2021i12, Tuesday: Portrait, for preference.

Why do most iPad cases only do landscape? And bookshelves to die for.

Short thought: I’d be the first to admit I’m reliant on my iPad. I’ve owned 4 of them: a first-gen, an iPad 3, a 2017 iPad Pro 10.5”, and now a 2018 iPad Pro 12.9”. They’ve been first-line writing tools, media consumption devices, and portable libraries.

Now, as a barrister, more than ever I can’t imagine working without one. Particularly when, as is the case, I sync all my case files and background docs: I can essentially sit down in an armchair, read and mark up bundles, refer to authorities and practitioner texts, and scribble (literally or figuratively) notes into one of several apps which also sync beautifully, so everything is back on my mac when I’m next at my desk. And the 12.9” screen is big enough to be the bundle when I’m physically in court. Perfect.

But there’s one thing I don’t get. A good case is a must, of course – so why do so few hold your iPad in the portrait position? For reading, or typing, it’s perfect. A single page of a book or authority. A single sheet of a Word document. What’s not to like?

I only know of two manufacturers who do this well: Pipetto and Moshi. I’ve tried both, and favour Pipetto. There are others on Amazon, sometimes a good deal cheaper; but I’m not confident on quality. And some that rotate – but bloody hell, they’re bulky, whereas Moshi’s and Pipetto’s remain both sleek and light. Or you could have a separate stand – but haven’t you got enough bits and bobs already?

Am I the only person for whom this is a thing? And why do I never see portrait cases in best-buy lists? Seems bonkers. If you have an iPad and you’re a barrister, I do recommend you look into it. It’s a bit of a game-changer.


Someone is right on the internet: Even in this paperless era, books are special. The feel of the pages. The weight in your hand. A beautiful binding. For some, even the smell!

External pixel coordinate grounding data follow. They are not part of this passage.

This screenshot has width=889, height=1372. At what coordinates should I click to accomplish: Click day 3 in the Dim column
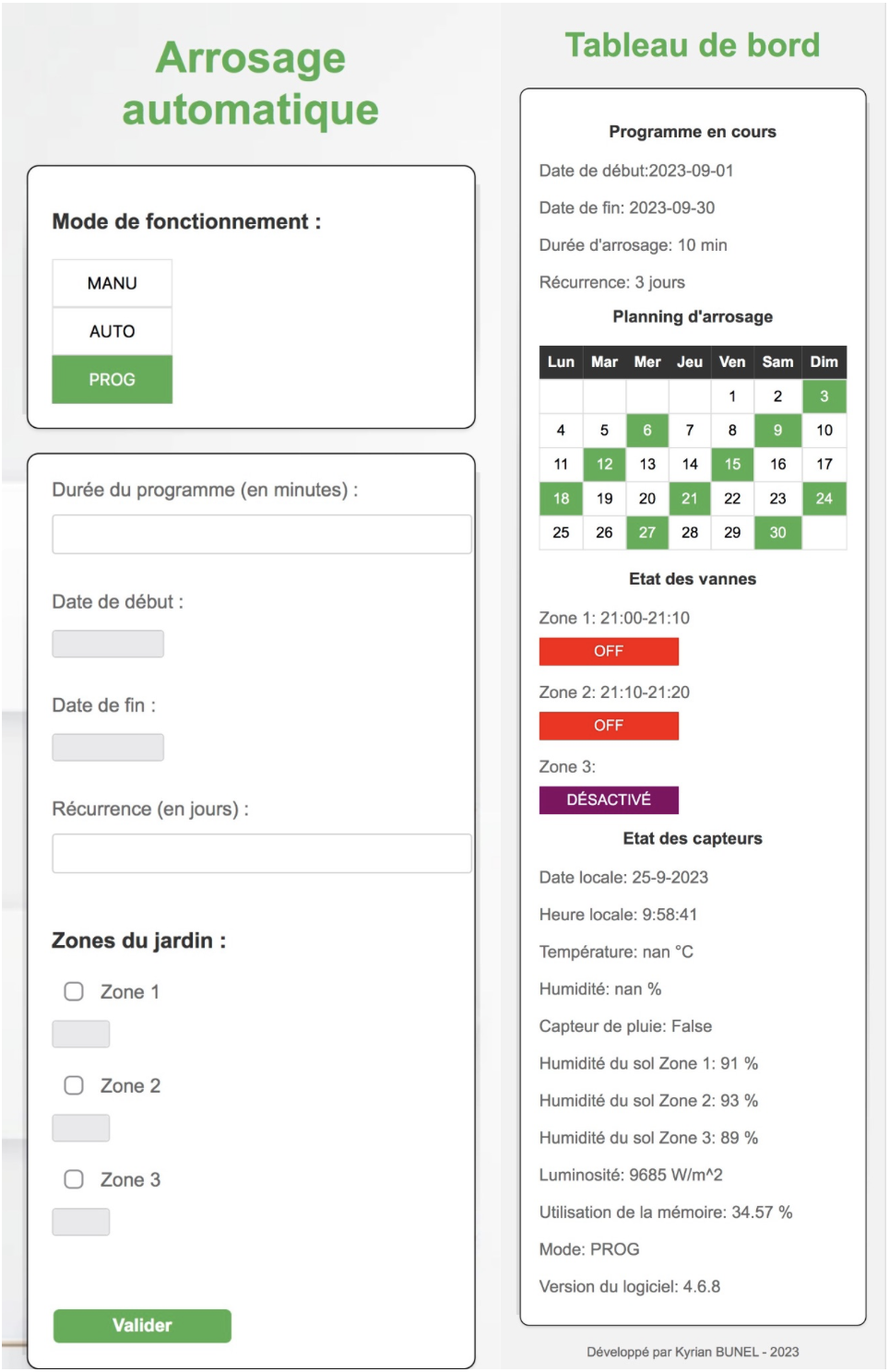(x=824, y=396)

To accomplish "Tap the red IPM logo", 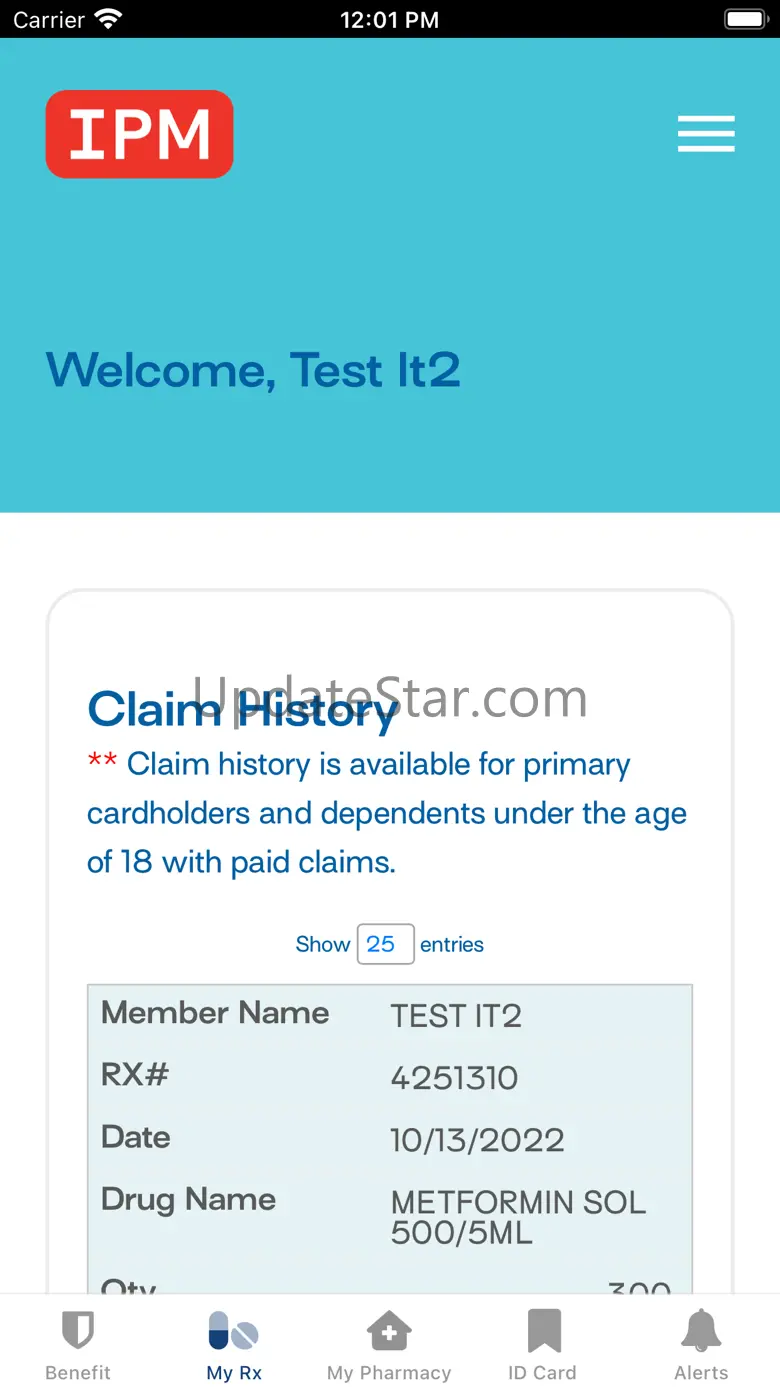I will pos(139,134).
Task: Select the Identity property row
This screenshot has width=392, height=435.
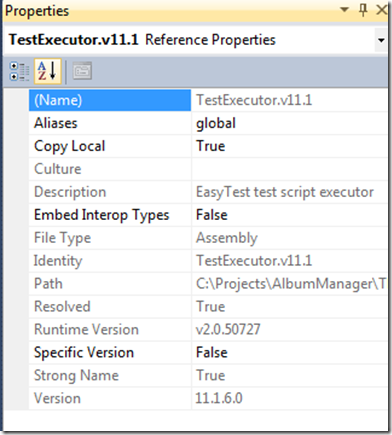Action: point(208,261)
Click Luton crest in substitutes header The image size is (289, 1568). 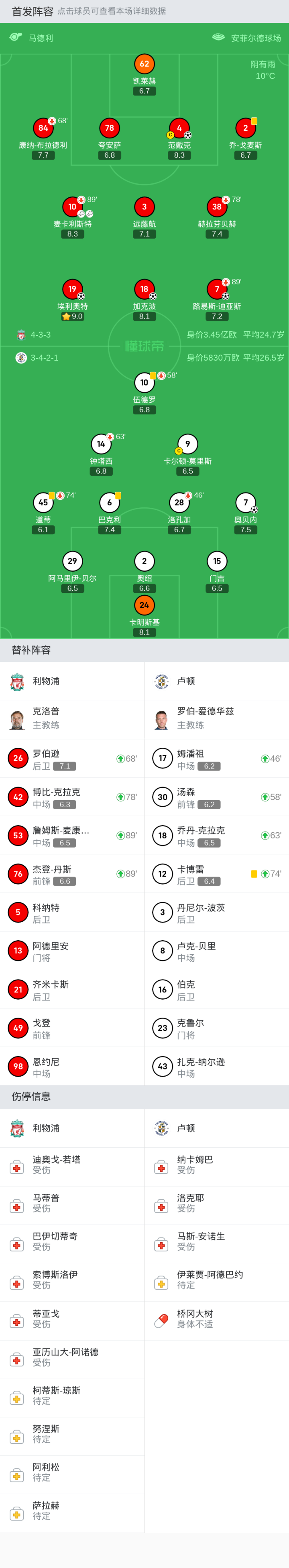coord(162,681)
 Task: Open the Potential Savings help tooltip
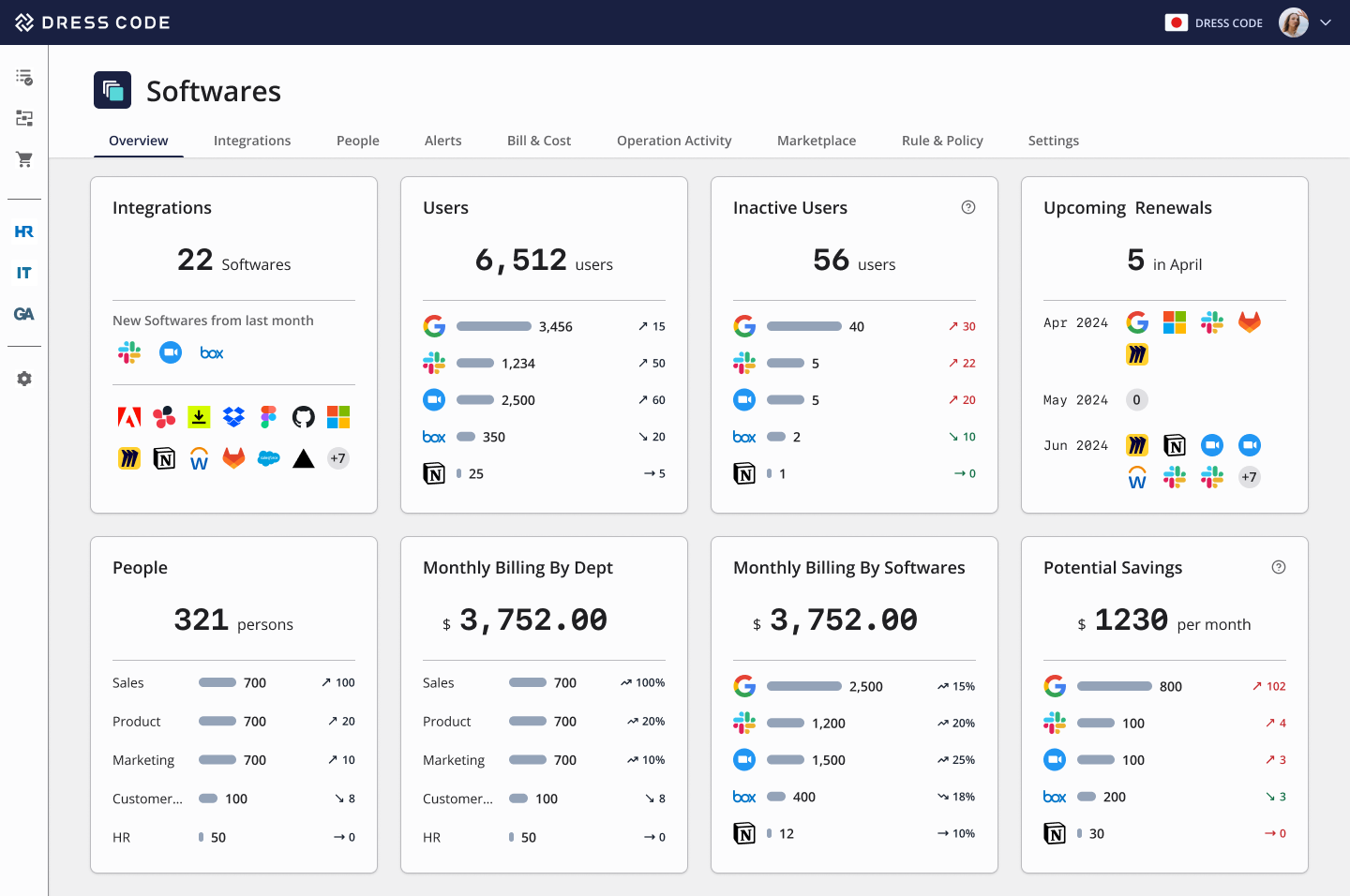pos(1279,566)
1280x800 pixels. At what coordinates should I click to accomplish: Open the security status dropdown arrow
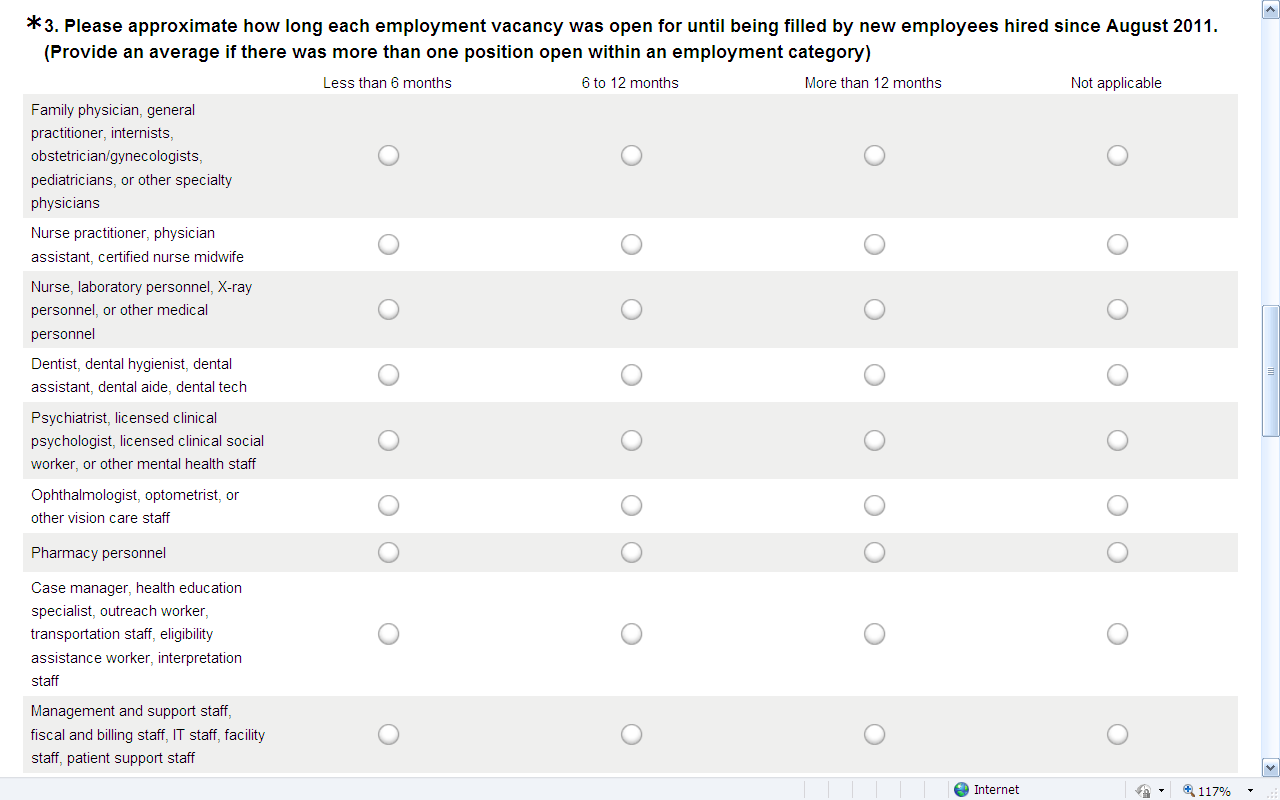pyautogui.click(x=1161, y=791)
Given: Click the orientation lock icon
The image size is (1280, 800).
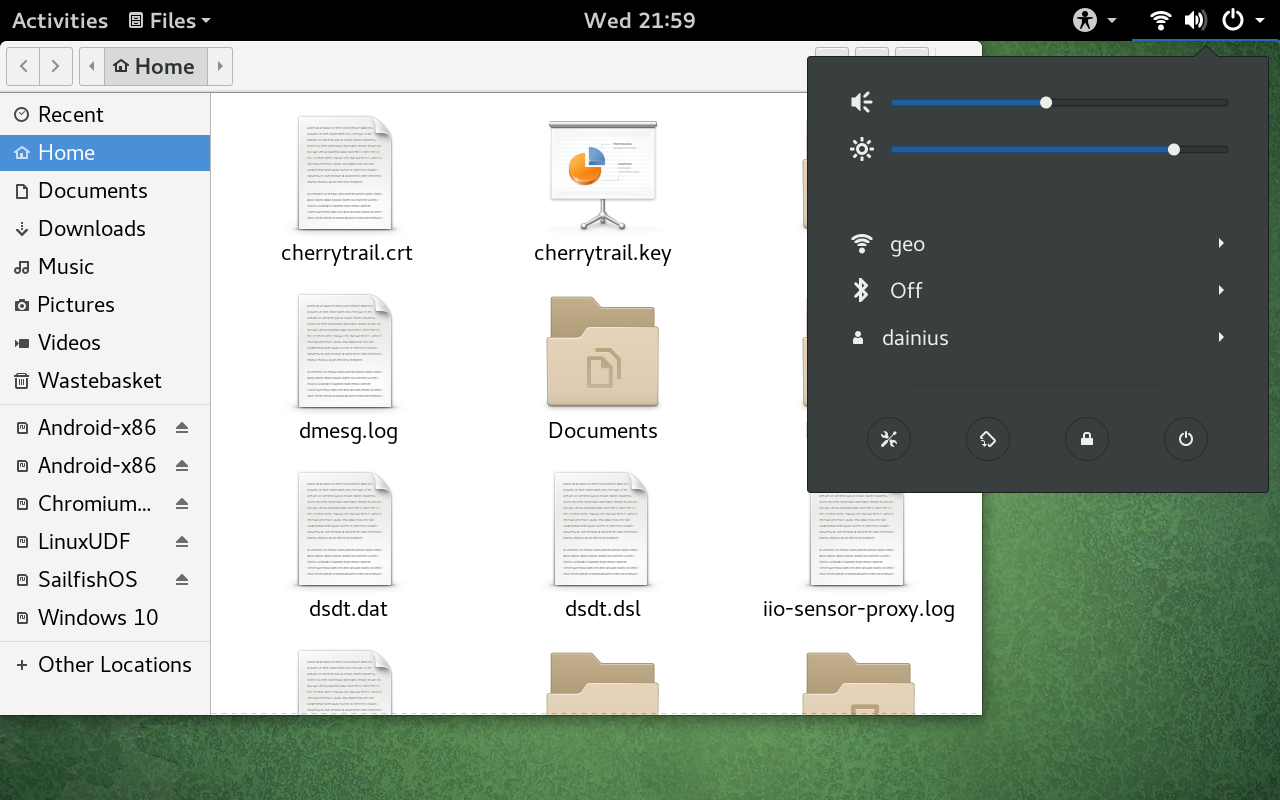Looking at the screenshot, I should [987, 439].

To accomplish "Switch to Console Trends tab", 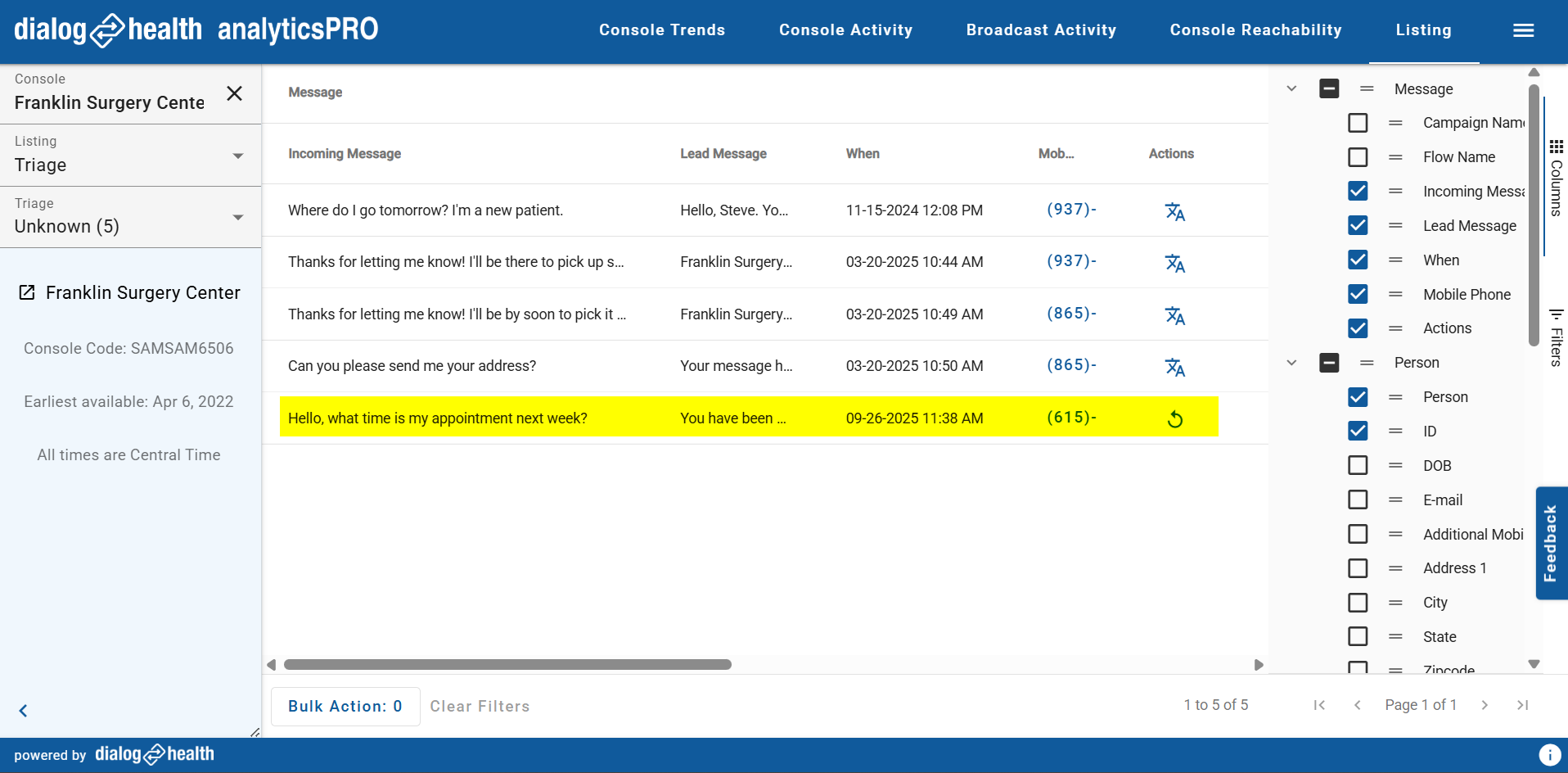I will (661, 30).
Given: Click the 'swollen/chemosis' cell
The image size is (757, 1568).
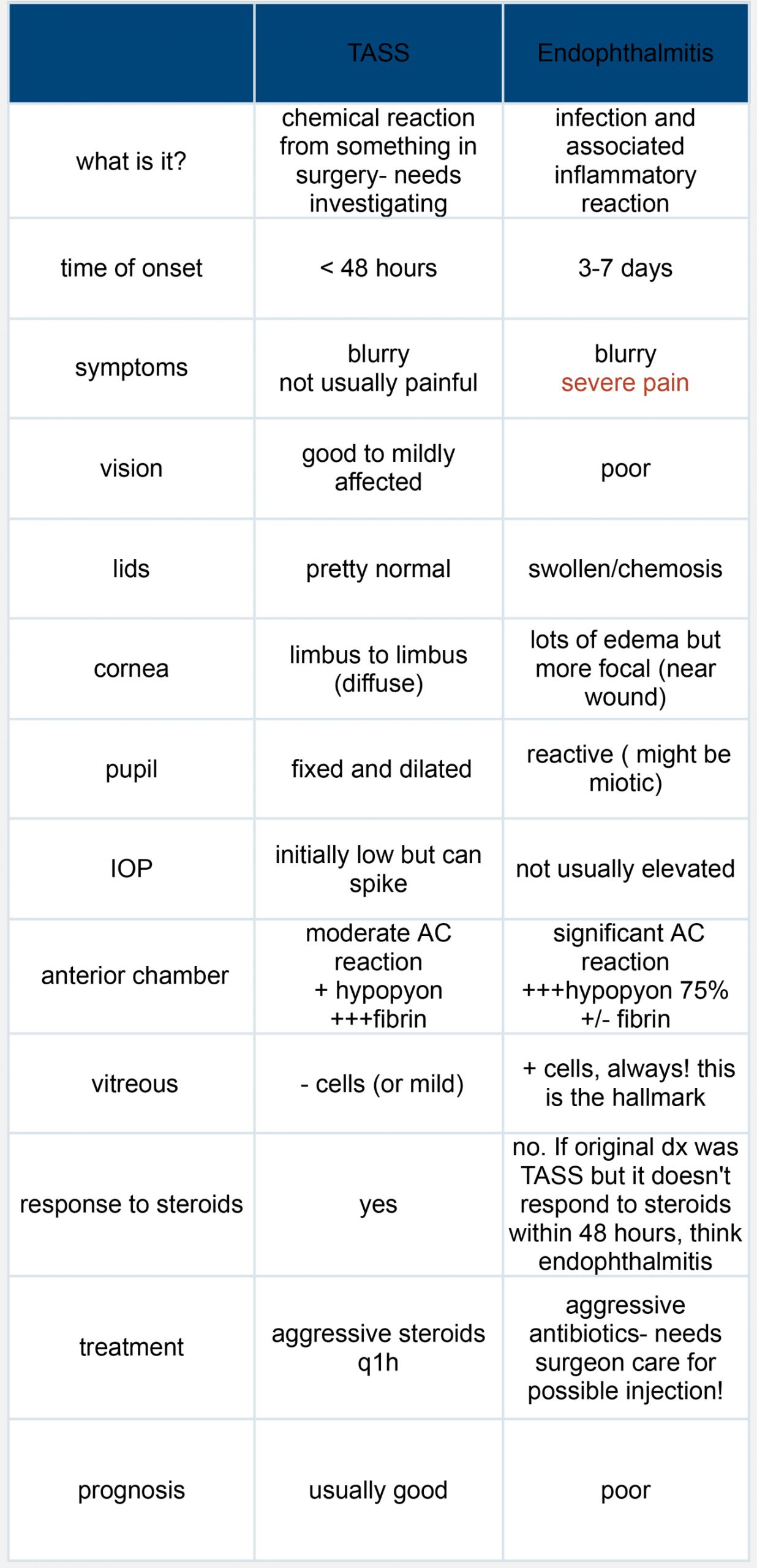Looking at the screenshot, I should point(625,569).
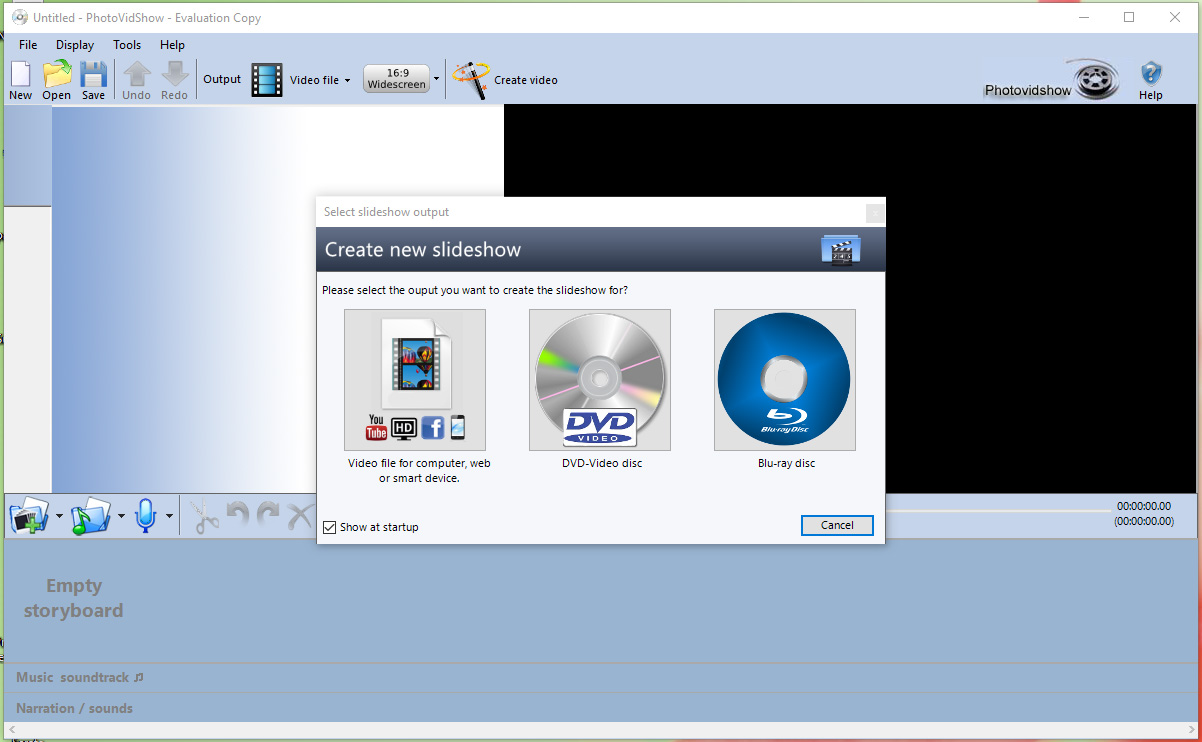This screenshot has height=742, width=1202.
Task: Click the Create video wand icon
Action: click(x=470, y=79)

So there’s also something magical about bookshelves. Admit it: we all scan someone else’s bookshelves when we’re in a room of theirs. We did so physically; and we’re certainly doing it now, virtually, squinting behind people’s heads at what their webcam will pick up. (Hands up: I’ve got the White Book carefully positioned behind me, along with a copy of the Employment Law Handbook I co-wrote. But then I’ve also got a book of Hiroshige’s 100 Views of Edo, which is just as much a part of me as the law is. Or – for less formal occasions – an Asterix book…)

So this gallery of unique bookshelves generates pure envy. Some are slightly bonkers, certainly. But some are gorgeous. And some – well, let’s just say we need new shelves in the front room. And I’ve got ideas.